**Work to be completed:** Give the lines below again exactly, starting with the line that holds "Open the site PayPal link" and going on through the line that holds "Expand the Employees".

**Items from a data source:**
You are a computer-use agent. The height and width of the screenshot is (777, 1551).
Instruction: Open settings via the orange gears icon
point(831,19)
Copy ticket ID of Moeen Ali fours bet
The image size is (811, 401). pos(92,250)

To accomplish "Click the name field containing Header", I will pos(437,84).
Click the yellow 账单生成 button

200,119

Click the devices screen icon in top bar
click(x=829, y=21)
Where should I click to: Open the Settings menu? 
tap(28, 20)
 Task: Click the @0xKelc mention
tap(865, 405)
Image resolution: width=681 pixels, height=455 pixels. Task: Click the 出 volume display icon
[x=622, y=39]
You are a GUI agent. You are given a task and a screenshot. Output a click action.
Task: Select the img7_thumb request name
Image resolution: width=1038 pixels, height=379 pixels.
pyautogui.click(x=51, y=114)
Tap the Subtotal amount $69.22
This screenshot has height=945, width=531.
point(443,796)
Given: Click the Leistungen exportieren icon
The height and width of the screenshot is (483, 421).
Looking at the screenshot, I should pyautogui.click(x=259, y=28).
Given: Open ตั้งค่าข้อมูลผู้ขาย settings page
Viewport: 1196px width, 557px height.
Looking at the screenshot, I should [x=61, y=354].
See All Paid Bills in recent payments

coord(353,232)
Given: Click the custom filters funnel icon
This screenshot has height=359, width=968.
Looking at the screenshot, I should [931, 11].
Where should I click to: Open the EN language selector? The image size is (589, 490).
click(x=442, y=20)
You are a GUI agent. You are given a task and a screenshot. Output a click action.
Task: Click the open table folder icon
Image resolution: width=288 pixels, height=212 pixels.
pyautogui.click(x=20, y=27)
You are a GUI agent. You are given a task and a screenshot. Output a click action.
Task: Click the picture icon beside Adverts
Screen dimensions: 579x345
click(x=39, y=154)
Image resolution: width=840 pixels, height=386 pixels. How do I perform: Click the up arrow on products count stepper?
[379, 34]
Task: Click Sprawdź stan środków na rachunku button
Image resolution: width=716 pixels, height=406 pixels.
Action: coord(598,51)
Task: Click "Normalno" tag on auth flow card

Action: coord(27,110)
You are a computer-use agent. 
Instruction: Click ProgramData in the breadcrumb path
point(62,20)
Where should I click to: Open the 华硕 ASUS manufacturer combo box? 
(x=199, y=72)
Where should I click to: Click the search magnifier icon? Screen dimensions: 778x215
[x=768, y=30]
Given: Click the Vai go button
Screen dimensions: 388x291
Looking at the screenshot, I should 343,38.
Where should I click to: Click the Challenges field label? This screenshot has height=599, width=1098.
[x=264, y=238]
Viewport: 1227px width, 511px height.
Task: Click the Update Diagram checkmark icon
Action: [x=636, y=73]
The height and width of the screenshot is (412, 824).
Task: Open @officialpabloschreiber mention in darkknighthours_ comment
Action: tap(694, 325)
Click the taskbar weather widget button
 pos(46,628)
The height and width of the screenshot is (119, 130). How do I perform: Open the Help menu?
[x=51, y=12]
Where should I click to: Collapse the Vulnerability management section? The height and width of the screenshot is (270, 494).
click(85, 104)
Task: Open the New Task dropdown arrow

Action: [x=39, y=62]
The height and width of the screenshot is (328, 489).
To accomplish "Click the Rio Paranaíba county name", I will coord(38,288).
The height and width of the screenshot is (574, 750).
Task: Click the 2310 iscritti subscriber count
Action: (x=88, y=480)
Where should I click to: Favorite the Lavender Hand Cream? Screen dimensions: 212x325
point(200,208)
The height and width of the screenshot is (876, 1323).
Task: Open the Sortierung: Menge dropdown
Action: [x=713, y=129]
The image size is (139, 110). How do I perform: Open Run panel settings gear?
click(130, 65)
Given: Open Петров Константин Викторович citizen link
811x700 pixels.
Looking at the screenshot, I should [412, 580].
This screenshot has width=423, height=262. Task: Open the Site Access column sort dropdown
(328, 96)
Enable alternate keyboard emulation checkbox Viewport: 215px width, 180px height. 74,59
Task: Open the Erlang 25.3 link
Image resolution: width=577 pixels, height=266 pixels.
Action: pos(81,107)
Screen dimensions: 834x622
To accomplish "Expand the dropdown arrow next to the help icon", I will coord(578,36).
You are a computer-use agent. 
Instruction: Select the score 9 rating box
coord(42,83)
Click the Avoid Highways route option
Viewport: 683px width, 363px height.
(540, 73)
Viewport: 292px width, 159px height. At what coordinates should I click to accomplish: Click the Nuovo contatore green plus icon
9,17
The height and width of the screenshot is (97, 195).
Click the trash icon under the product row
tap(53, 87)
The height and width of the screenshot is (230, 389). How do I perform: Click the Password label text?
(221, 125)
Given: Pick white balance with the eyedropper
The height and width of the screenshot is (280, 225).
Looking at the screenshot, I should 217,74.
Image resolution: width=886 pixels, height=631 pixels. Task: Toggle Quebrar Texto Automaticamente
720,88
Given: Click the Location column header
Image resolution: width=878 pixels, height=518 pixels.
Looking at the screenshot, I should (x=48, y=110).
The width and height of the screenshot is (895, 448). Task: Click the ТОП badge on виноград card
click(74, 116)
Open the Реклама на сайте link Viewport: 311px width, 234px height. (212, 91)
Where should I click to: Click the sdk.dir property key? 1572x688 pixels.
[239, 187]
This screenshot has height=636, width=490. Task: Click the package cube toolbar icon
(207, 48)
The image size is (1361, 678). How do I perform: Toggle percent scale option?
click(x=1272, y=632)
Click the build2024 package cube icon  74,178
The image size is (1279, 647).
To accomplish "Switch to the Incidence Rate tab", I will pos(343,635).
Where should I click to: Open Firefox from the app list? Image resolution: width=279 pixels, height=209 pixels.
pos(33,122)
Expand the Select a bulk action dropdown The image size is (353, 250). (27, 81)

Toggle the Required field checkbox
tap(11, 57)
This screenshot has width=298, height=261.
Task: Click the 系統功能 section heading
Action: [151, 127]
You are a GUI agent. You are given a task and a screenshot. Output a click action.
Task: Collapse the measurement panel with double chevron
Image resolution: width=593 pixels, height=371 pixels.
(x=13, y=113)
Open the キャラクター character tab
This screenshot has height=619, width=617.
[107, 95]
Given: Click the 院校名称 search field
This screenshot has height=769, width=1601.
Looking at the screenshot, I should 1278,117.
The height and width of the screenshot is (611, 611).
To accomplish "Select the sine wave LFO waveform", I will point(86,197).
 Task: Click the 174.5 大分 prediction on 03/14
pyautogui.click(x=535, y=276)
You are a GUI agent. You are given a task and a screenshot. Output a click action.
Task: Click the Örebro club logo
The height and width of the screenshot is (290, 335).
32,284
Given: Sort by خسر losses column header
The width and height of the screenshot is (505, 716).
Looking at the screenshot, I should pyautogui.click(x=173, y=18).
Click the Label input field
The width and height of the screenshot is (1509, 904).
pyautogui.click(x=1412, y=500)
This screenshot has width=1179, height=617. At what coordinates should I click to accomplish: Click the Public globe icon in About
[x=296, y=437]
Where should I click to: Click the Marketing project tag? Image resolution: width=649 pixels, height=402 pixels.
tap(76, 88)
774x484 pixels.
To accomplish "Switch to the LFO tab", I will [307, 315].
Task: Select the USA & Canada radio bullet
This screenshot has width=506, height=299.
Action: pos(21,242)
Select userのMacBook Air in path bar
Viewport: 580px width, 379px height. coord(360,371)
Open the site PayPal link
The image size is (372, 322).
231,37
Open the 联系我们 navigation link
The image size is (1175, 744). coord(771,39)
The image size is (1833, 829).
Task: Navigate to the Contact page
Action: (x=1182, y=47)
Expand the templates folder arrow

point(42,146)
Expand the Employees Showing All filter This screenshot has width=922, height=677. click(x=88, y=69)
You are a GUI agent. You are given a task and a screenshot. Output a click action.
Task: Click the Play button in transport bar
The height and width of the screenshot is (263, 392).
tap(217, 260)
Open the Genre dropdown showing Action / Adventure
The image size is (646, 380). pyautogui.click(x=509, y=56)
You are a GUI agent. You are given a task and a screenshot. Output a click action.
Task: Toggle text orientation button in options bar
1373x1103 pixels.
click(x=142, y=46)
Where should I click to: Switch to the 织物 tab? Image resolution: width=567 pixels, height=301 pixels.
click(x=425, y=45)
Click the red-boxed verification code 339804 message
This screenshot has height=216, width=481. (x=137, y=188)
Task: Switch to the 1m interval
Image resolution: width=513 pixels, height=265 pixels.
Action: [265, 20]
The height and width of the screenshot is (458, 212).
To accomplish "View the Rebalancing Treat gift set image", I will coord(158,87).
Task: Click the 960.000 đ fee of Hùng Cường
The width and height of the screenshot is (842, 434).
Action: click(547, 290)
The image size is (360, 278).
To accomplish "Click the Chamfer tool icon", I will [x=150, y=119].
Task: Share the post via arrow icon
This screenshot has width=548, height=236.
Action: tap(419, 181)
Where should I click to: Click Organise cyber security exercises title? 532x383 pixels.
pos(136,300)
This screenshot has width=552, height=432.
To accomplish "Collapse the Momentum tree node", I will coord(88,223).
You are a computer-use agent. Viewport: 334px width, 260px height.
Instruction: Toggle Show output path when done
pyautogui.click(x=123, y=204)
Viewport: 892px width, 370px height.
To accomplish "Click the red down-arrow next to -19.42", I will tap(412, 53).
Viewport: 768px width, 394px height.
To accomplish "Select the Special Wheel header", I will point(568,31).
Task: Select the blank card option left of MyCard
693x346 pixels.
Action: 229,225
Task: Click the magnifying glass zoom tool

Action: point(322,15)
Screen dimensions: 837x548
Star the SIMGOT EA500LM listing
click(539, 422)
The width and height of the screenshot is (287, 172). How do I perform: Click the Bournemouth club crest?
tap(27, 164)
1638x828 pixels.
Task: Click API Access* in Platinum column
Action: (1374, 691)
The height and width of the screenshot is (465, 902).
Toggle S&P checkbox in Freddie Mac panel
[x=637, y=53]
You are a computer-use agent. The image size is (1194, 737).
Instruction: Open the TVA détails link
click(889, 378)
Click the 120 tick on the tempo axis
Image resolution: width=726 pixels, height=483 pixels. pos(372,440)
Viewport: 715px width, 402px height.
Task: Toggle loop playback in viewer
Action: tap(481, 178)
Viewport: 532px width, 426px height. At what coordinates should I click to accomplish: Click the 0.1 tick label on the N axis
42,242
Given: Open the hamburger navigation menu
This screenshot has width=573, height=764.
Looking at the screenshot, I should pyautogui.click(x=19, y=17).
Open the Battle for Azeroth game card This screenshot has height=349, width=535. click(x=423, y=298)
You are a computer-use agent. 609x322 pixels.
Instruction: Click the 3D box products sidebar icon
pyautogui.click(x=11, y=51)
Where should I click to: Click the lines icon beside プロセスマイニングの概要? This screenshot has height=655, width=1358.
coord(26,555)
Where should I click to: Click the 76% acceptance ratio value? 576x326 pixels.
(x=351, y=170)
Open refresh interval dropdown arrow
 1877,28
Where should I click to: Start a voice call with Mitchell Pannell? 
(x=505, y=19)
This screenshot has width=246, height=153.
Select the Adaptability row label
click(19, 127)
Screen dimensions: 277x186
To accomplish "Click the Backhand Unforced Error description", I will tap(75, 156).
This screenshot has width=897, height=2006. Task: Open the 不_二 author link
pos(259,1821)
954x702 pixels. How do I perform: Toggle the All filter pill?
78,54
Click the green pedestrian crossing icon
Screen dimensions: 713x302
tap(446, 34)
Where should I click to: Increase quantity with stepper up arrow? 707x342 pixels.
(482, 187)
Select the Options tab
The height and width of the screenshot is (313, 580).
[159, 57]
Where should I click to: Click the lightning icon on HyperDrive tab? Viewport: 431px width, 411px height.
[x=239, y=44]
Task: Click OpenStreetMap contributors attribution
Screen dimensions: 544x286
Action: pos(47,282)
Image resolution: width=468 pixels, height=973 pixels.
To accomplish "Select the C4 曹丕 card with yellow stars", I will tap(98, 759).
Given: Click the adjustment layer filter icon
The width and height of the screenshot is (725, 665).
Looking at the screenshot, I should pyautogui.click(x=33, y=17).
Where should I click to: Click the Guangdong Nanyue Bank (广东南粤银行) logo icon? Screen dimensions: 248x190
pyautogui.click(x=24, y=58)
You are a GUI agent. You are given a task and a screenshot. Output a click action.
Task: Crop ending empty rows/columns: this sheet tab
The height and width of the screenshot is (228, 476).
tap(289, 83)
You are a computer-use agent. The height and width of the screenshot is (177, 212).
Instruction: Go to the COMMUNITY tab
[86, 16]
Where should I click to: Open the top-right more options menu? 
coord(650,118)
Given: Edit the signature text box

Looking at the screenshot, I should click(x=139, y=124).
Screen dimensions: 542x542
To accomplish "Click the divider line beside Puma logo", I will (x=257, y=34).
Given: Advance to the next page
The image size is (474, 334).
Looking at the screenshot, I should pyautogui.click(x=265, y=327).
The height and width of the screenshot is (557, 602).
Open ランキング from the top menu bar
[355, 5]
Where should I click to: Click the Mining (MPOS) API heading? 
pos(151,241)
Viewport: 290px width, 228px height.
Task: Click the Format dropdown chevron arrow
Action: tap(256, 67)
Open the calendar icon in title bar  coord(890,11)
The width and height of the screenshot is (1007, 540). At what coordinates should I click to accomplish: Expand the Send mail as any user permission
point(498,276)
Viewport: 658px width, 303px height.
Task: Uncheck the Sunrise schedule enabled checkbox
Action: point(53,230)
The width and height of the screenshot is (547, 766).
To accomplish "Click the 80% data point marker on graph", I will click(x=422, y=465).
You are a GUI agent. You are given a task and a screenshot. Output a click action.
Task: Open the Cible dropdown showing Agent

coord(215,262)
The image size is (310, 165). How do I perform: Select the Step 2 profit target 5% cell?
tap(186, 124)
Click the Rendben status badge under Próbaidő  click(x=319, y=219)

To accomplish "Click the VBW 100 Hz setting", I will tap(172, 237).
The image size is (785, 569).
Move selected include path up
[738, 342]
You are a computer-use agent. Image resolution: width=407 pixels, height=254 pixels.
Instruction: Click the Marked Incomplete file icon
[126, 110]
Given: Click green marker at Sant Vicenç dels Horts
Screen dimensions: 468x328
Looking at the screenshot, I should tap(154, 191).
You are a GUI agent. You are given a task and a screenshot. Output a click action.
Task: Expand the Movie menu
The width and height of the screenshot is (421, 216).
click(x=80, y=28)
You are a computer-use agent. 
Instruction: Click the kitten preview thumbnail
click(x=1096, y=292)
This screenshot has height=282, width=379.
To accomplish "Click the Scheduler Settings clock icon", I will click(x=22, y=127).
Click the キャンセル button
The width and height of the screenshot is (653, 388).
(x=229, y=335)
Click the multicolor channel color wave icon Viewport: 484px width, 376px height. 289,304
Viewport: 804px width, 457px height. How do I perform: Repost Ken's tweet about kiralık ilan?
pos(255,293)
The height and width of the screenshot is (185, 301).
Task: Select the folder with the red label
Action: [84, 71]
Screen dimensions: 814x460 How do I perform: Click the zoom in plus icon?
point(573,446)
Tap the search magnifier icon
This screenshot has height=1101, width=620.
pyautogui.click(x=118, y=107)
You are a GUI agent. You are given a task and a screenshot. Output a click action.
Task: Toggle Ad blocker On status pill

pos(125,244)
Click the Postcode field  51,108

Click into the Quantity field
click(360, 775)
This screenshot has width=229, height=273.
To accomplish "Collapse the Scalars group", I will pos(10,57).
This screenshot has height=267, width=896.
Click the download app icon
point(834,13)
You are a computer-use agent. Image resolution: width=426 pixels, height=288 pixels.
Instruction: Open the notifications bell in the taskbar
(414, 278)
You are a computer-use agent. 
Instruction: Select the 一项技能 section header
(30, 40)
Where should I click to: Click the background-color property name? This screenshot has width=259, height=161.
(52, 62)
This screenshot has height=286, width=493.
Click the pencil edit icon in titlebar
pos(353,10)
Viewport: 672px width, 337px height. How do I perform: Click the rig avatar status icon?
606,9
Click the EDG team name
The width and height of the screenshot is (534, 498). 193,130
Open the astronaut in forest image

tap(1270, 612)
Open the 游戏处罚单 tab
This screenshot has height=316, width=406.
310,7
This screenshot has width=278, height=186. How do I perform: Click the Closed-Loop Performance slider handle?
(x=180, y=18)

**Output:**
Open the site PayPal link
The image size is (372, 322).
231,37
Open the 联系我们 navigation link
The image size is (1175, 744). coord(771,39)
The image size is (1833, 829).
Task: Navigate to the Contact page
Action: (x=1182, y=47)
Expand the templates folder arrow

point(42,146)
Expand the Employees Showing All filter This screenshot has width=922, height=677. click(x=88, y=69)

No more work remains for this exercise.